Watch the video! 3 healthy make-ahead breakfast ideas!
All of these make ahead breakfasts are vegan, gluten-free, oil-free, and refined-sugar-free. Actually, only one of the recipes (the Breakfast Cookies) has any added sugar whatsoever.
These recipes are not only simple to make and made with everyday ingredients, but also perfect to be made ahead and enjoyed throughout the week.
Chocolate Chia Mousse
I shared a more indulgent variation of this recipe a few months ago, but this version is easier and perfect for a creamy yet light breakfast, plus it’s refined sugar-free. It’s made with just five key ingredients, takes five minutes to whip up, and stays great in the fridge for several days. Want more leftovers? Just double the recipe!
Cheesy Protein Spread
Another recipe that takes five minutes to come together! Plus, it’s packed with protein thanks to tofu and beans, so it’s satiating enough after your morning workout. Spread it over whole grain toast and pile on some veggies, avocado, and seeds (or substitute a baked sweet potato for the bread for a grain-free option). Leftovers stay good in the fridge for at least week.
Vegan Breakfast Cookies
I posted a recipe for Spiced Breakfast Cookies at the beginning of this year, but these are new and improved. They bake a bit firmer than the earlier version, plus they require fewer ingredients and are oil-free, so they’re enjoyable for a greater cross-section of my readers. Oh, and did I mention that they’re wildly delicious?

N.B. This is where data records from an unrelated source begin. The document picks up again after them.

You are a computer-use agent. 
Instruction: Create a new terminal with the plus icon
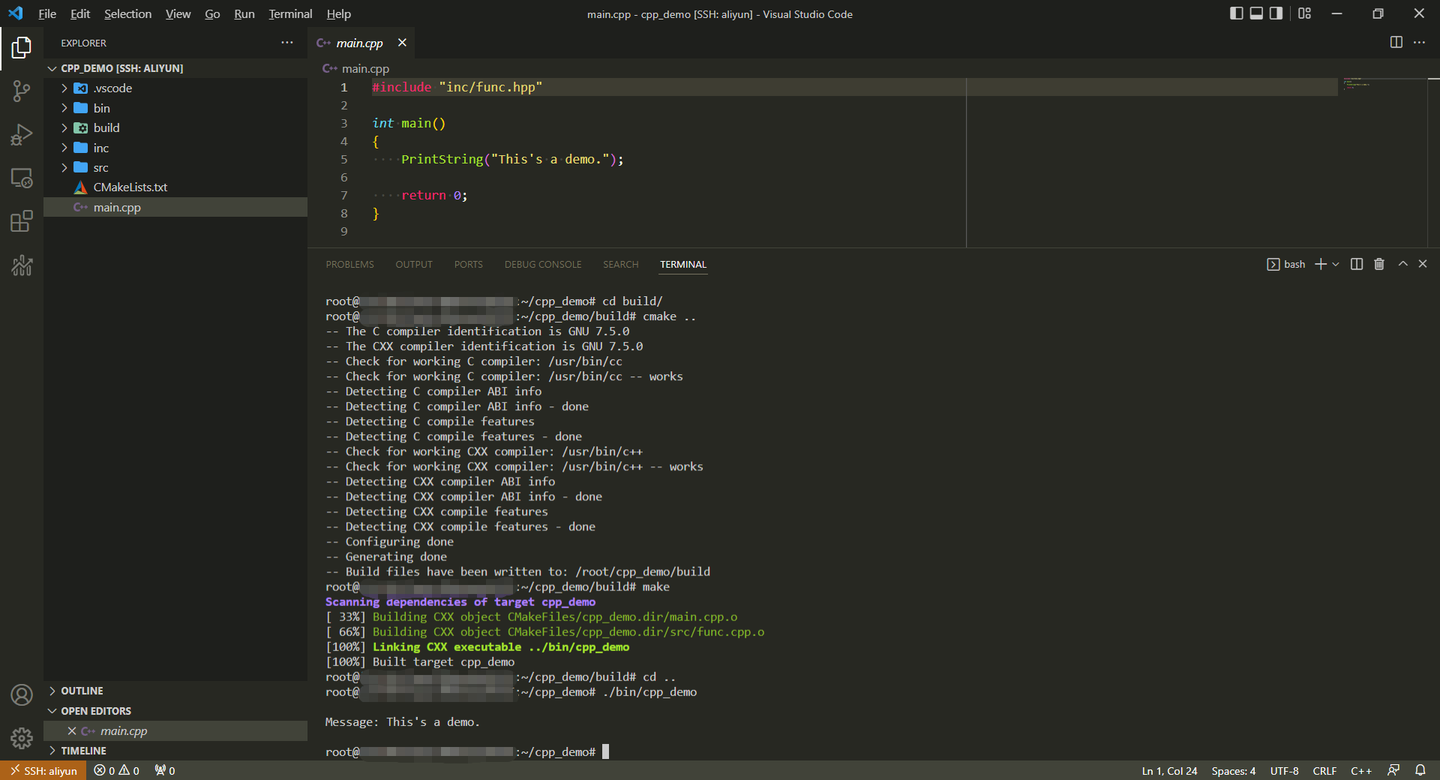[x=1320, y=263]
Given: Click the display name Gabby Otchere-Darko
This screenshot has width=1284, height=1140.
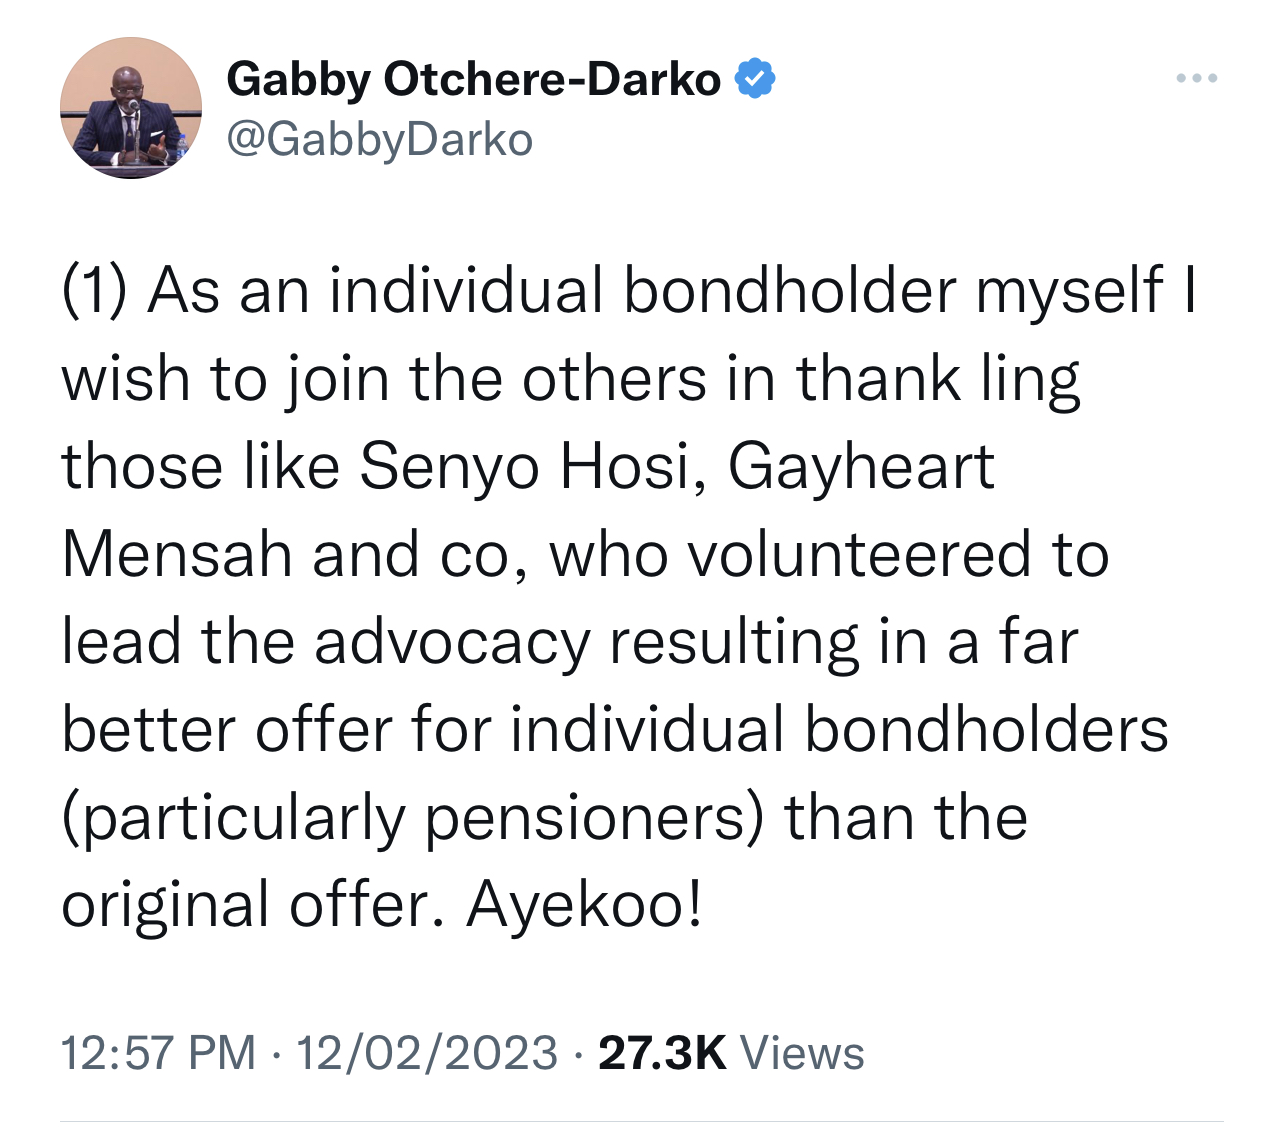Looking at the screenshot, I should [473, 79].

- 1 (14-ounce) block of extra-firm tofu or firm tofu, pressed for 20 minutes
- 1 cup cooked or canned cannellini beans drained, rinsed, and dried well
- 1/3 cup nutritional yeast
- 3 tablespoons white miso paste
- 1 teaspoon onion powder
- 1 teaspoon garlic powder
- 1 teaspoon kosher salt + more to taste
- 1/2 teaspoon of black pepper
- 1 large lemon, half of the zest + all of the juice
- 2 tablespoons plain, unsweetened nondairy milk + more to to thin
- For serving: whole-grain bread
- Suggested Toppings: salad greens, fresh herbs such as basil, seeds (hemp, pumpkin, sunflower), sliced cherry tomatoes, sliced avocado.
- Press the tofu: Place the tofu on a cutting board lined with paper towels. Place more paper towels on top of the tofu and weight it down with a few heavy cookbooks or a heavy skillet filled with a few cans of beans. Let sit for 20 minutes.
- Zest the lemon and use half of it for the spread (reserve the rest for another use). Juice the entire lemon for the spread.
- Place all of the ingredients in food processor and blend until smooth, thick, and creamy. Taste for seasonings, adding more salt as needed.
- Lather the spread onto sliced bread and top as desired.